■ Given problem 1: Reproduce the passage on automatic format conversion in video filters word for word, starting at "vp_buffer *vf_convert(vp_buffer *in)" and ending at "direct rendering. :)".
■ Given problem 2: Write the next part of the passage on automatic format conversion in video filters, picking up where it stops.

The next (and maybe most controversial) topic: automatic format
conversion!

Believe it or not, it is possible with the above design to dynamically
insert a filter between source and destination during source's
pull_frame. It only requires very minor hacks in vp_pull_frame. But
instead I would like to propose doing away with auto-insertion of
scale filter for format conversion, and instead require filters/vo to
accept any image format.

Then, we introduce a new function to the vp api, vp_convert. I'll
explain it with pseudocode:

vp_buffer *vf_convert(vp_buffer *in) {
	vp_buffer *out = vp_get_buffer(in->link);
	swScaler(in, out);
	vp_release_buffer(in);
	return out;
}

Note that each buffer stores which link it's associated with (in->link
here). Of course vp_convert would also have to keep the sws context
somewhere; in->link would be an appropriate place. Also note that this
will direct-render the conversion if the calling filter supports
direct rendering. :)

Now let's see how this affects format negotiation...

G1's model was to have query_format only return true if this filter
and ALL the subsequent filters/VO support the requested format. Since
G1 could really only auto-insert scale at a few places in the chain
(beginning or end...?) this made sense. But a side effect of this
behavior is that conversion tends to get forced as early as possible
in the filter chain.

Consider the example:

RGB codec ----> crop ----> YUV VO

If crop's query_format returns false because VO does not support RGB,
then RGB->YUV conversion will happen before cropping. But this is
stupid and wastes cpu time.

Now suppose that we're using the above model, with no auto-insertion
of filters. the RGB codec sees that crop's query_format returns false
for RGB, but since it can't output anything except RGB, it returns an
RGB image anyway. Now, crop gets the RGB image. And crop is free to
crop the image in RGB space, since it knows how to do that, totally
oblivious to what the VO wants. Then the VO gets an RGB image, and has
to call vp_convert, which will direct-render the converted image into
video memory if possible.

On the other hand, vf_expand might want to be more careful of what
formats its destination filter supports natively (using query_format)

■ Record list:
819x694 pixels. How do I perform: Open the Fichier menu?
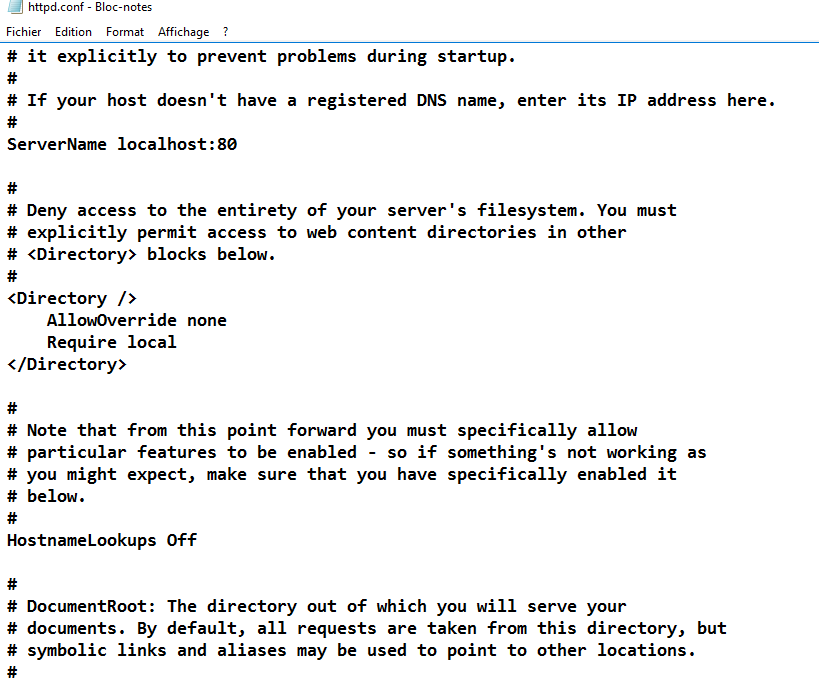[23, 32]
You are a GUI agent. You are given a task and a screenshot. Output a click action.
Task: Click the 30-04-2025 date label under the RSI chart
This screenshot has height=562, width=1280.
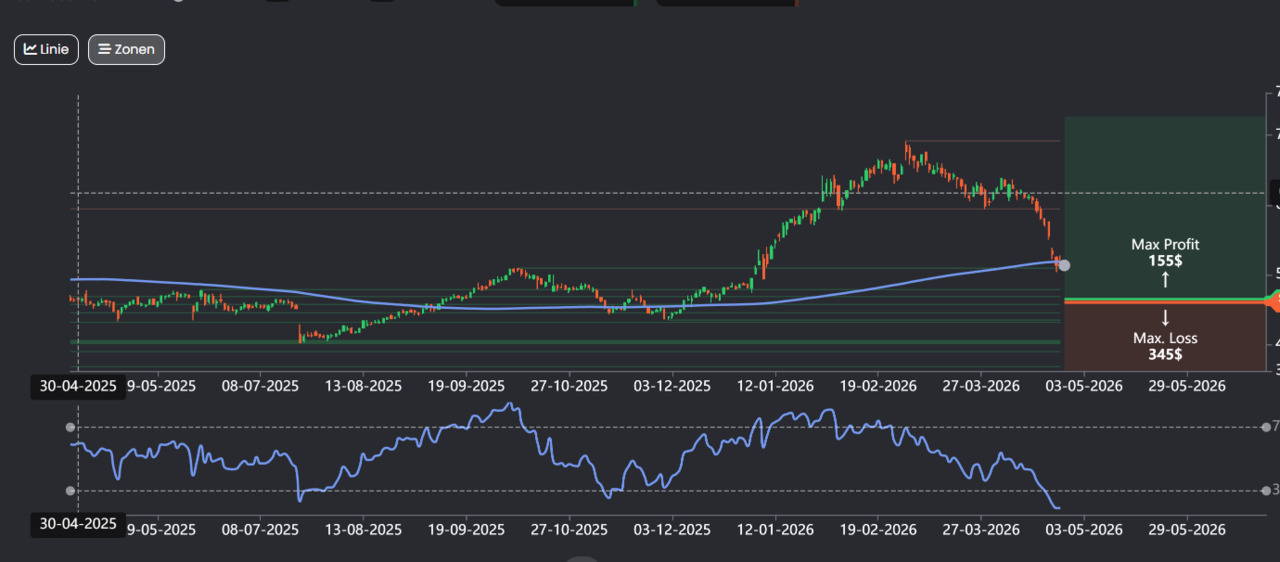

■ Answer 1:
vp_buffer *vf_convert(vp_buffer *in) {
	vp_buffer *out = vp_get_buffer(in->link);
	swScaler(in, out);
	vp_release_buffer(in);
	return out;
}

Note that each buffer stores which link it's associated with (in->link
here). Of course vp_convert would also have to keep the sws context
somewhere; in->link would be an appropriate place. Also note that this
will direct-render the conversion if the calling filter supports
direct rendering. :)

■ Answer 2:
so it doesn't force the destination to convert lots of useless black
bars.

Finally, one other benefit of converting as late as possible, is that
a filter which drops frames might be able to determine it wants to
drop the next frame before calling vp_convert. This could save a lot
of cpu time. But the following plan for frame dropping makes the
situation even better:

----------------------------------------------------------------------

What happens if in addition to vp_pull_frame, we also have
vp_skip_frame, which notifies the source filter that the destination
wants to "run the pipeline" for a frame, but throw away the output?

The idea is that this call could propagate back as far as possible
through the filter chain. It allows us to have the same behavior as
-framedrop in G1, but also much better. If a filter knows it's going
to drop the next frame before even looking at it, it can use
vp_skip_frame instead of vp_pull_frame, and earlier filters can skip
processing the frame altogether. BUT, if there are filters in the
chain which cannot deal with missing frames (for example, inverse
telecine), they're not obligated to propagate the vp_skip_frame call,
and they can implement their skip_frame with the same function as
pull_frame.

If vp_skip_frame propagates all the way back to the decoder, and the
next frame is a B frame (or the file is I-only), then the decoder can
of course skip decoding entirely!

As for filters which voluntarily drop frames (vf_decimate)...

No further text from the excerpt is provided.